-- START TEXT TO READ --
Water Fight!

A few weeks ago I put on my hosting hat for a few days while we had a guest staying with us. Even though I wouldn’t consider myself to be gifted at hosting, I enjoy playing host when people come to visit. Hosting in China is definitely not for the faint of heart. Whenever guests come, I usually spend the week prior planning what we will eat, buying food, and preparing any food that can be frozen ahead of time. During their stay, I have to make sure that everything I need for the upcoming meal is ready to go. That usually means transferring things like bacon or dairy products from the deep freeze to the refridgerator and preparing those time-consuming, from-scratch ingredients like bread crumbs, sausage, bread, etc. Even though a lot of time is put into meals, planning ahead can alleviate some of the stress and work. It sounds like having guests would not be worth the trouble, but it is nice to have people in our home who love us and care for us. It is definitely rewarding in the end!

The reason our guest was in town was to help Cameron meet with some new friends. This isn’t the forum to tell this story, so you will have to read between the lines, but it is too cool not to share. We weren’t sure who was going to show up, but we were very touched by the people who came. Some of them had never left their village in their entire life. Some traveled many hours by bus and train to get here. Some had almost no money and spent what little they had to attend. There were three people in particular who came with a small sack of personal items, no extra clothes besides the ones they were wearing, and a rice cooker. Of the people who came to visit, there were eight different ethnic minority groups represented. Thankfully, they all understood standard Chinese, but a lot of them couldn’t read. Despite the obvious challenges, it ended up being an amazing time. We were blessed by them being here!
-- END TEXT TO READ --
-- START SOURCE DATA --
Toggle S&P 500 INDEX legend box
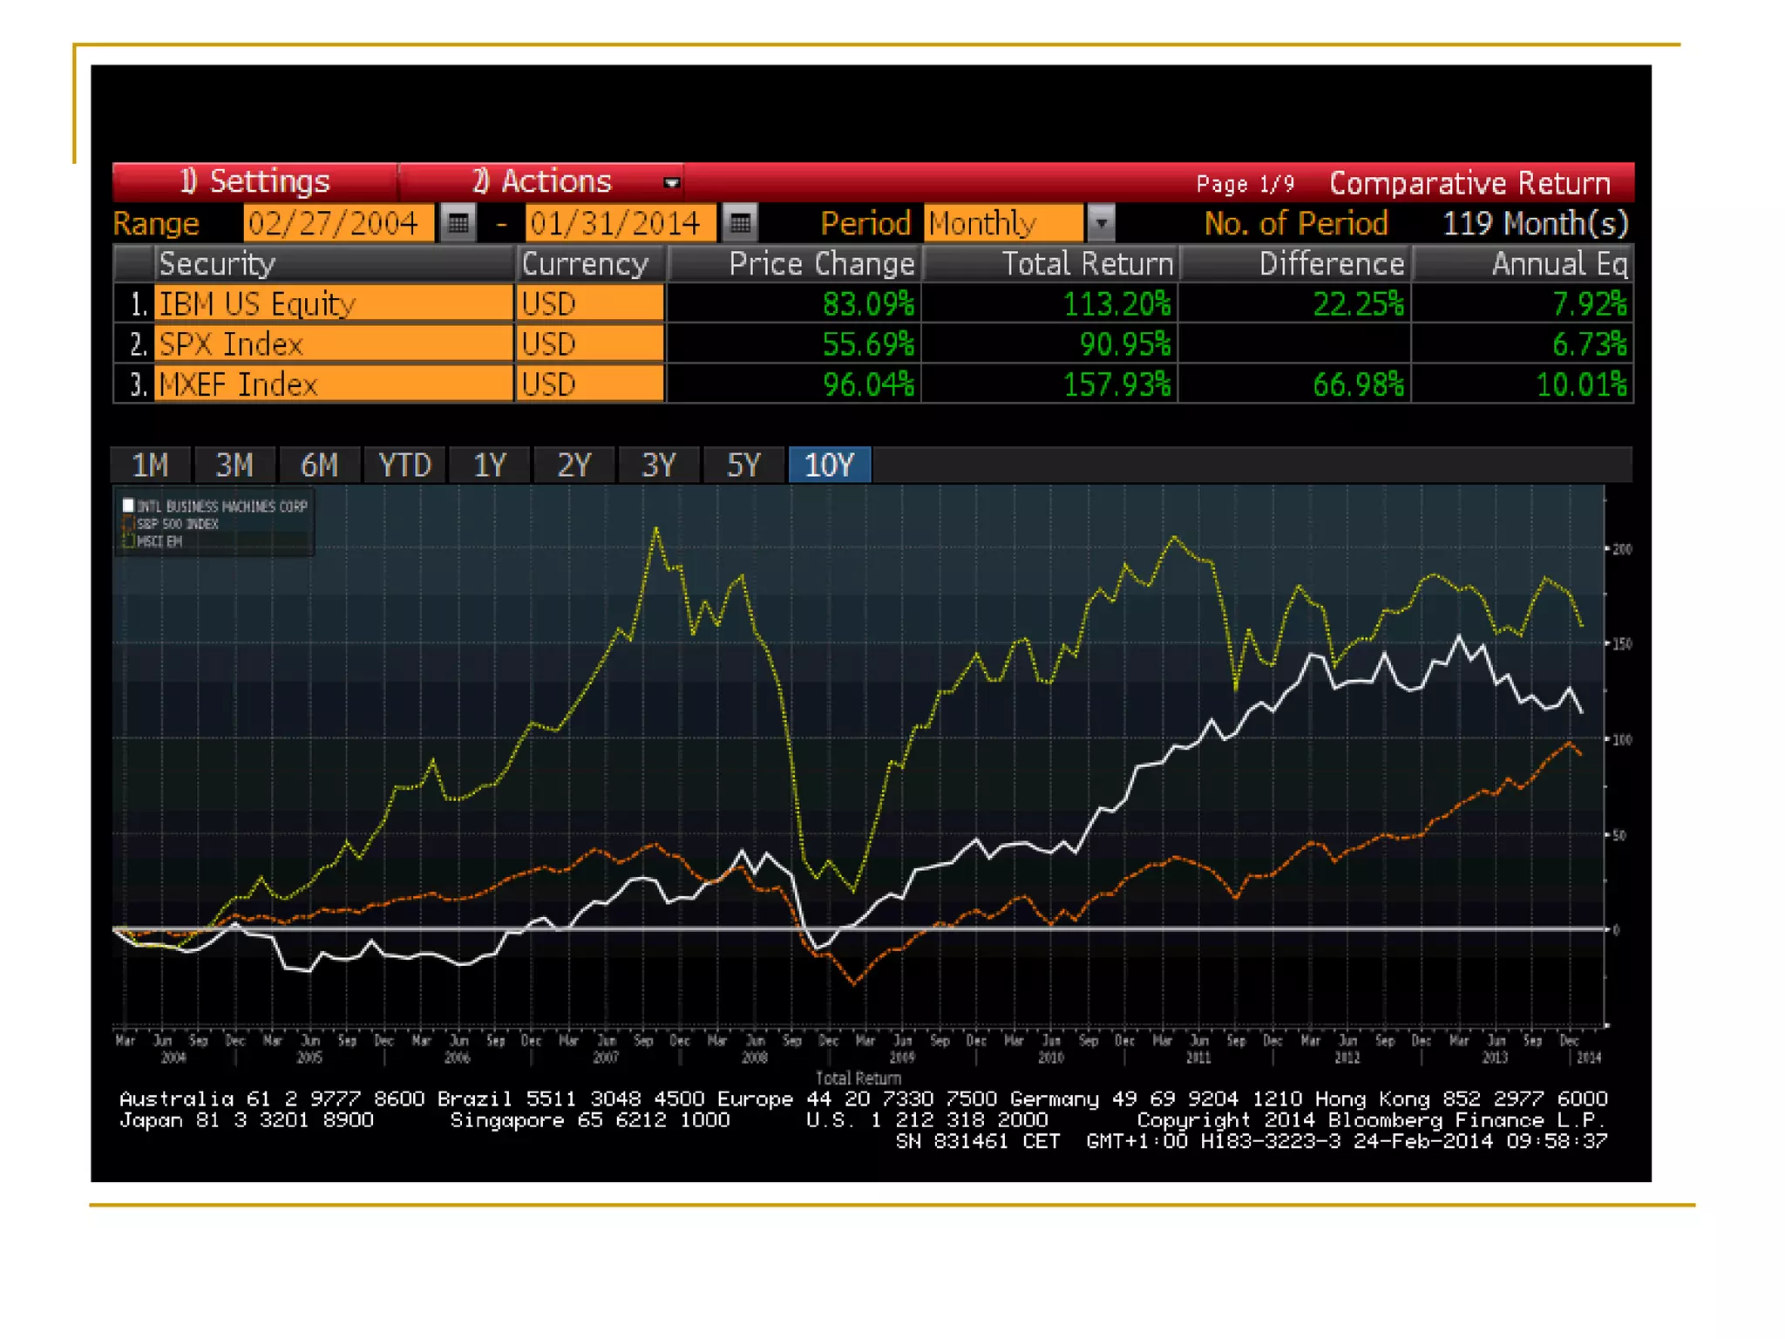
-- END SOURCE DATA --
**SET TASKS**
(a) Answer these questions about the post on hosting a guest in China:
(i) When preparing for a meal, where does the writer move bacon or dairy products from, and where to?
(ii) How many different ethnic minority groups were represented among the people who came?
(iii) Besides the clothes they wore, what did the three people singled out in the post bring?
(b) Extend the post about hosting a guest in China with a further paragraph that picks up after its final sentence.

**ANSWERS PROVIDED**
(a)
(i) From the deep freeze to the refrigerator.
(ii) Eight.
(iii) A small sack of personal items and a rice cooker.

(b)
After this week-long activity ended and our guests had left, the famous Water Splashing festival began in our town. This festival is a traditional festival of the local Dai minority; however, it has now become a well-loved celebration among all the people who live in Yunnan as well as many tourists who arrive to participate in the holiday. Every year our town gets extremely crowded during Water Splashing Festival and this year was no exception. On Wednesday of that week, there were a few events at the Mekong River (the large river that runs through the center of town) which we sadly missed out on mainly because of the crowds. They had boat races, swimming races, and dancing. In the evening, thousands of people gathered by the riverside to light large lanterns that float into the sky. You can imagine how beautiful it is to see thousands of floating lights in the sky. Many of our friends went to the lantern-lighting, and based on their reports I am glad we didn’t attempt to go with little kids. Our friends said they got stuck in a large crowd of people who were shoulder-to-shoulder and didn’t move for quite some time. During the time they were stuck, two of my friends had stuff stolen – one had his wallet stolen from his back pocket and another had her phone stolen from her purse. Hearing this, I think we have a few more years until we can make the lantern lighting a regular tradition!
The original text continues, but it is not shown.